Insurers take one step closer to intelligibility

Tuesday, 23 May 2017 00:00 -     - {{hitsCtrl.values.hits}}

LONDON (Reuters Breakingviews): Insurers are inching closer to intelligibility. New accounting rules will force them to give a clearer picture of their liabilities. That should sweep aside national oddities, and stop firms using outdated assumptions. Yet aligning capital positions will remain a chore.Untitled-3

The new “IFRS 17” standards were long overdue. The current system, in force since 2005, isn’t fit for purpose and looked out of whack with new risk-based solvency rules introduced this year. Like so-called Solvency II, the new accounting rules try to provide a clearer measure on insurers’ potential risks and the rate at which they should be discounted.

One of the main differences is a single international standard. Before, different national accounting rules implied similar risks could be measured in different ways by the same company. 

One extreme example: in some countries insurers writing deposit-like savings products could book those deposits as revenue, even though they will have to be handed back.

The other focus is to make profits align more closely with reality. Insurers will need to update frequently their assumptions for risks and discount rates. 

That should stop them using outdated, higher discount rates to reduce future liabilities, or using more generous ones based on hypothetical asset returns. They will also have to spread profits over the life of a contract, and factor in the cost of servicing.

For insurers this presents a few headaches. Profits are likely to be more volatile and less lumpy. Life insurers, with long-dated liabilities and accustomed to booking profits upfront, may be particularly unhappy. 

Those already used to updating assumptions regularly, as in Canada, or with shorter-dated liabilities may be less worried.

Unfortunately, investors still have their work cut out.
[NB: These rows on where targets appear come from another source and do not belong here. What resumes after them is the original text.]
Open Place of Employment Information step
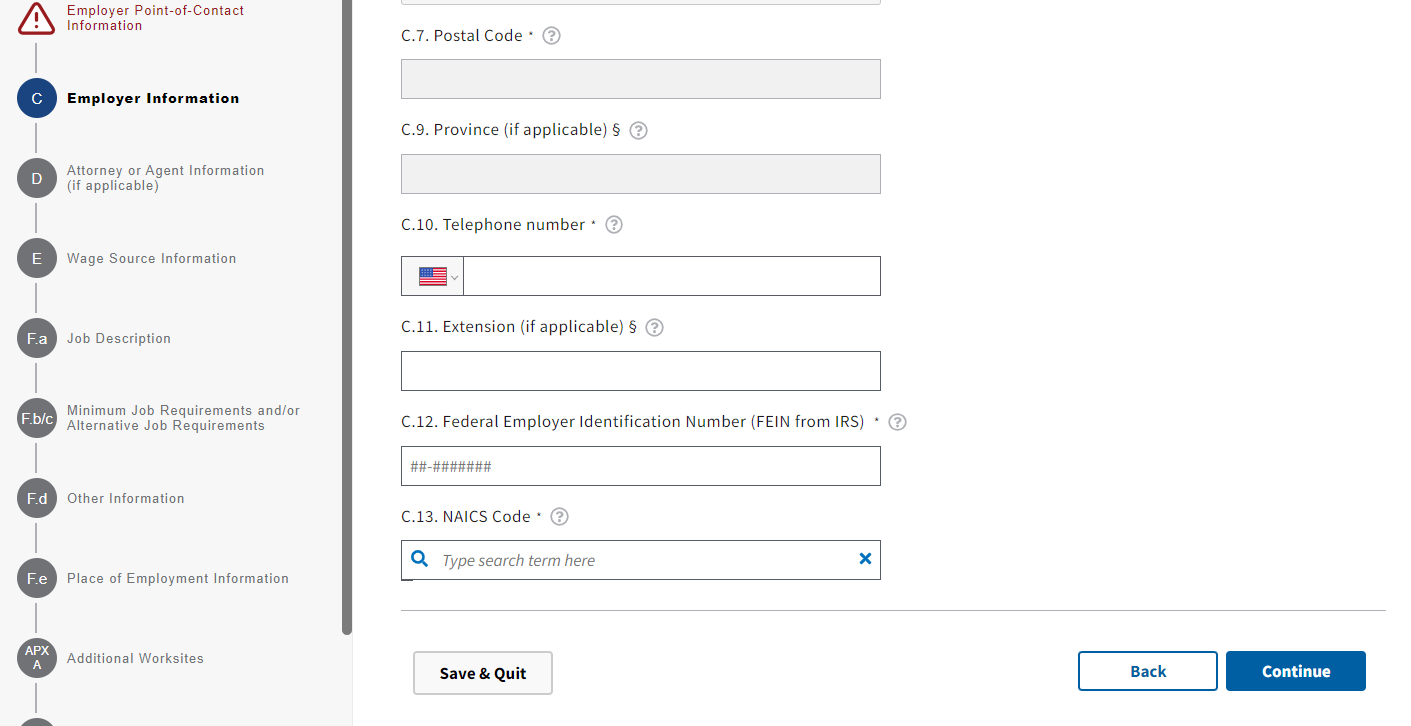1411x726 pixels. point(177,578)
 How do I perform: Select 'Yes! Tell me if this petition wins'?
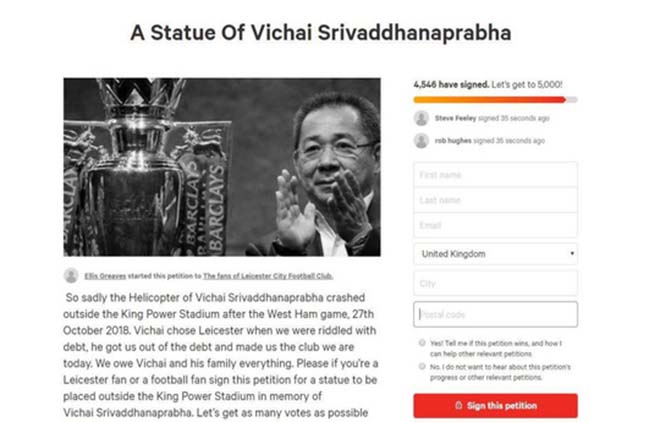pos(422,343)
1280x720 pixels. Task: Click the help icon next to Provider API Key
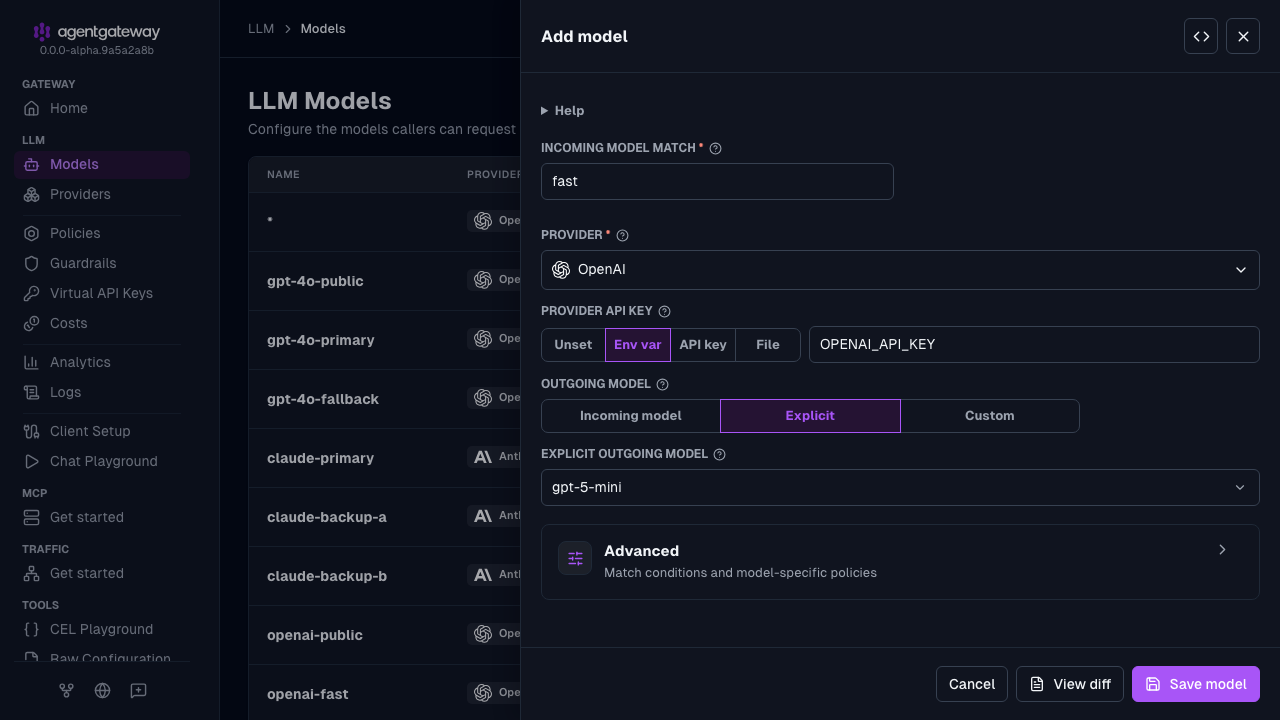[664, 312]
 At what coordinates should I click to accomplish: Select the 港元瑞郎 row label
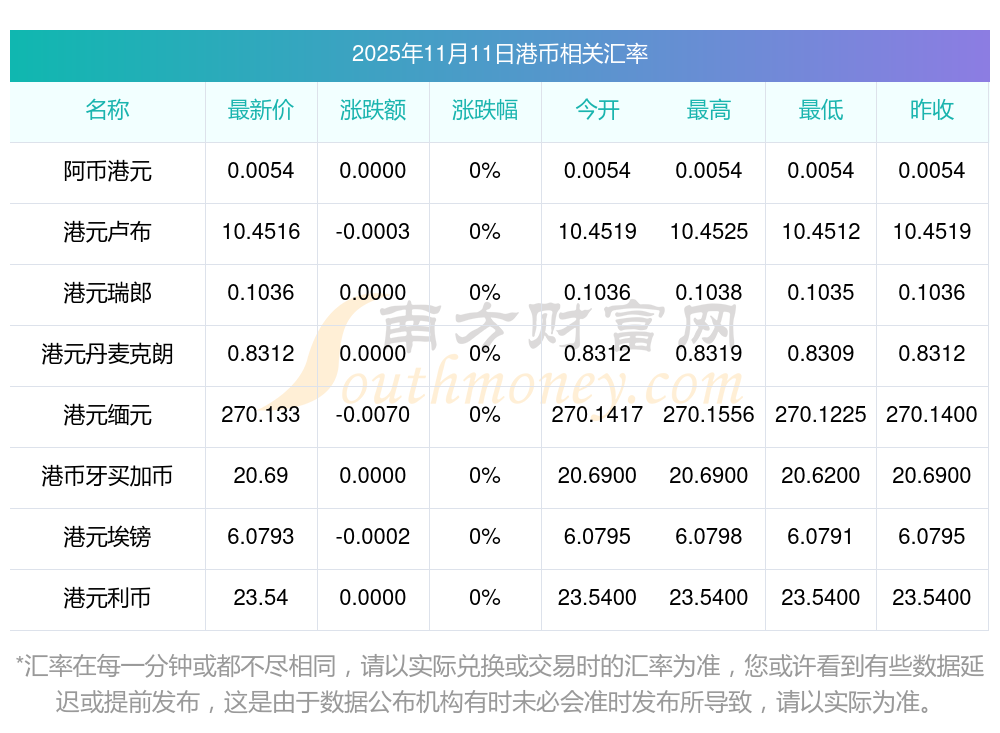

Even if insurance accounts are international, there are still discrepancies with Solvency II, like insurers’ ability to book upfront profit in capital, or the benefits of diversification. Moreover, the various different carve-outs for different European markets hinder easy comparisons, and US regulators may yet revisit a decision to allow European insurers to operate locally. As such, shareholders may still focus on dividends, without being that much wiser about their sustainability.